EXERCISE INSTRUCTIONS:
List all lines of the data containing the word "pixels".

RECORDS SUPPLIED:
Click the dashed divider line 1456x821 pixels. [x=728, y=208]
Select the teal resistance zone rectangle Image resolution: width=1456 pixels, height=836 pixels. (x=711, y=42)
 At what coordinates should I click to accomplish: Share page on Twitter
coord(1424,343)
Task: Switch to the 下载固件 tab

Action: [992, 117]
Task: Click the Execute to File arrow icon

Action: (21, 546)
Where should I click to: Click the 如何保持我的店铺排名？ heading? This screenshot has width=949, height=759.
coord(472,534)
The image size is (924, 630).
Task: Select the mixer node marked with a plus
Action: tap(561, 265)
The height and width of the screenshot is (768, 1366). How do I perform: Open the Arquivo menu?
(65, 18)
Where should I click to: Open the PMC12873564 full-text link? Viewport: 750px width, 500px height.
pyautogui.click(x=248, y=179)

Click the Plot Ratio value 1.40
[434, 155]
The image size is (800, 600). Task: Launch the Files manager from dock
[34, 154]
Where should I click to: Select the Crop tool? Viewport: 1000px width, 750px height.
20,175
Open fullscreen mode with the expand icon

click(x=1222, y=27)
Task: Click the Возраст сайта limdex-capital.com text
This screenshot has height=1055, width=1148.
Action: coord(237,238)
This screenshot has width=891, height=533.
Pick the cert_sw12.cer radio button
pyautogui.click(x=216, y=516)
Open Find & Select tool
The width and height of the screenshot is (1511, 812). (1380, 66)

EXPECTED ANSWER:
Click the dashed divider line 1456x821 pixels. [x=728, y=208]
Select the teal resistance zone rectangle Image resolution: width=1456 pixels, height=836 pixels. (x=711, y=42)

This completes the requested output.